UK is a ferocious consumer of timber and paper products, importing about 75% of the wood consumed. Green Party MP Caroline Lucas, said the sale of forested land to private developers would represent “an unforgivable act of environmental vandalism… Rather than asset-stripping our natural heritage, government should be preserving public access to it and fostering its role in combating climate change and enhancing biodiversity.”
The entire British Isles are ripe for major woodland restoration by encouraging diverse natural plantings of native broad leaf species, such as larch, oak, willow and ash. There should be little if any monoculture which are particularly susceptible to climate change. Further, the UK government must seek to find ways to designate most of these state-owned forests as “conservation areas” and “carbon sinks” to recognize the fact that their value has diversified and moved away from simply being viewed as timber or biomass farms.
These woods and forests are valuable not only to the wildlife, but to the people who use them. They are open to people to wander through. Will they be once privatised? Doubtful, otherwise why would anyone buy them?
As the glaciers melted and retreated, Britain was heavily wooded. Very little of this forest remains.
There are open forests, like the New Forest, new when created by William the Conqueror.

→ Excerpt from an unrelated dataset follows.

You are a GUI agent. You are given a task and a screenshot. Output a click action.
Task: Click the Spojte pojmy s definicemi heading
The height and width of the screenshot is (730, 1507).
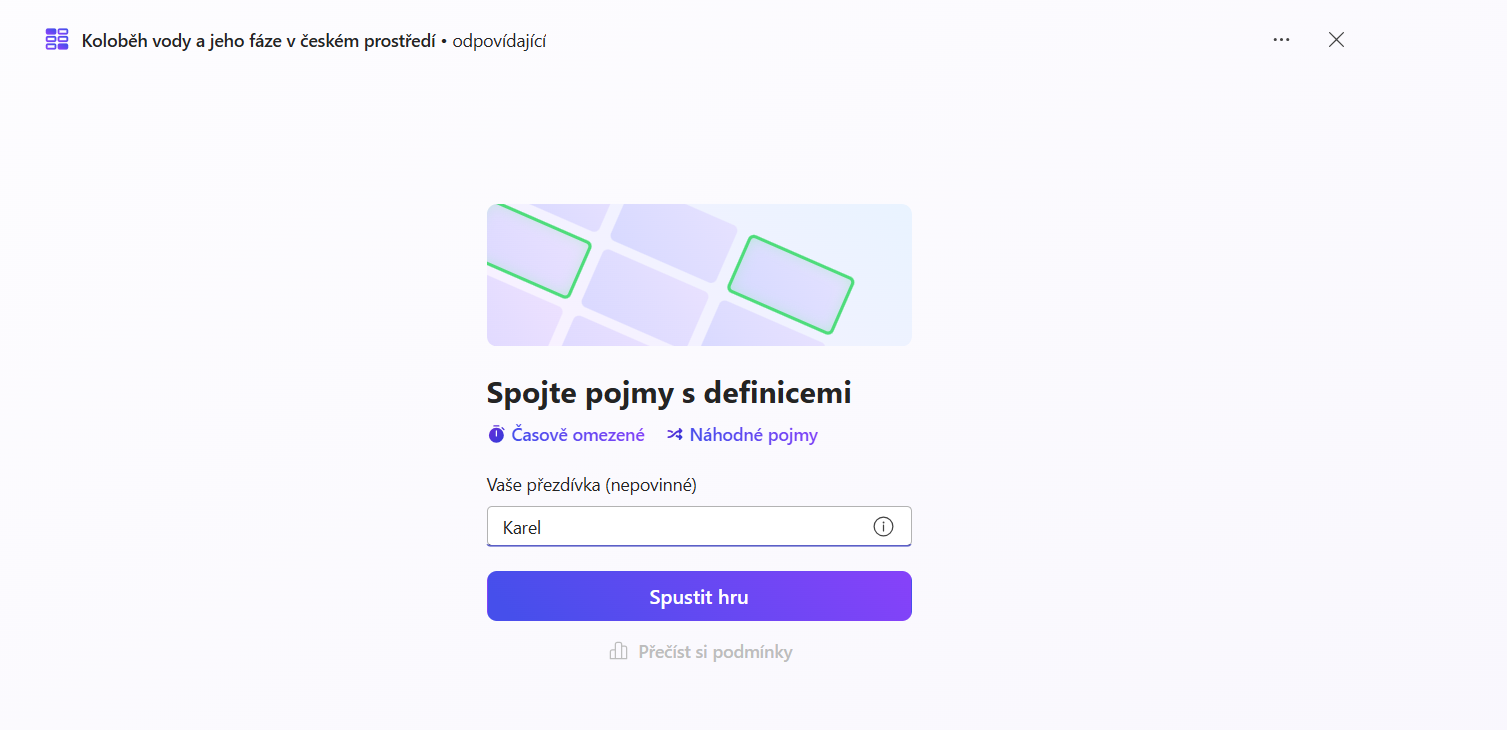(x=668, y=393)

Many, like the New Forest, are former hunting grounds where Forest Law prevailed.
There are then Ancient Woodlands, the remains of the ancient post-glacial forest cover. Ancient Woodlands date from at least 1600. They are usually on the boundaries of parishes, have irregular boundaries, Old English names and are full of indicator species. Most if not all supported a thriving coppice industry. They fell into disuse, were revived during the Second World War, and have since fallen into disuse again.
We are quick in the West to attack countries like Indonesia, Malaysia, Brazil for destroying their rainforests, and quite rightly so, but conveniently ignoring that the destruction is to supply us in the West when the land is cleared for cash crops. We are hypocrites when we ignore the destruction in our own back yards.
Forests are essential, not only for their own sake for the myriad of species they constitute and the complex web of life therein, but also as an essential Gaian control mechanism. We can limit our carbon emission, limit the amount of carbon in the atmosphere, but all would be for nought if we had destroyed the Gaian control mechanisms.
https://keithpp.wordpress.com/2010/10/31/zero-carbon-by-2030/
The sell-off of the UK’s forests would make an insignificant difference to the Budget Deficit. A deficit that is widely exaggerated. Yes it should be reduced, but at a much slower rate that the economy can cope with. We are not on the brink of bankruptcy as claimed. The budget deficit is being used as an excuse for slash and burn of welfare.
£7 billion has been slashed from welfare, from the poor, from the disabled, from the environment.
Meanwhile Vodafone has been let off a £6 billion tax bill!
We are seeing more and more civil unrest, people are willing to take direct action. Vodafone stores across the country have been occupied and shut down the last two weeks. A couple of days ago angry protesters smashed their way into the party offices of the ruling Tory Party.
https://keithpp.wordpress.com/2010/10/31/nationwide-shut-down-of-vodafone-stores/
https://keithpp.wordpress.com/2010/11/07/grateful-vodafone-executives-say-a-big-thank-you-to-chancellor-george-osborne/
http://www.schnews.org.uk/archive/news7471.php
https://keithpp.wordpress.com/2010/11/13/student-occupation-millbank-tower-tory-hq/
Contrary to the kneejerk reaction from the mainstream media what we saw at Millbank Tower was not Class War or Hard Core Anarchists as it lacked all the hallmarks and they would not have put themselves in the position of being identified or arrested. This was pent up anger from students who felt they have been betrayed, who see university will once again be for the rich and privileged.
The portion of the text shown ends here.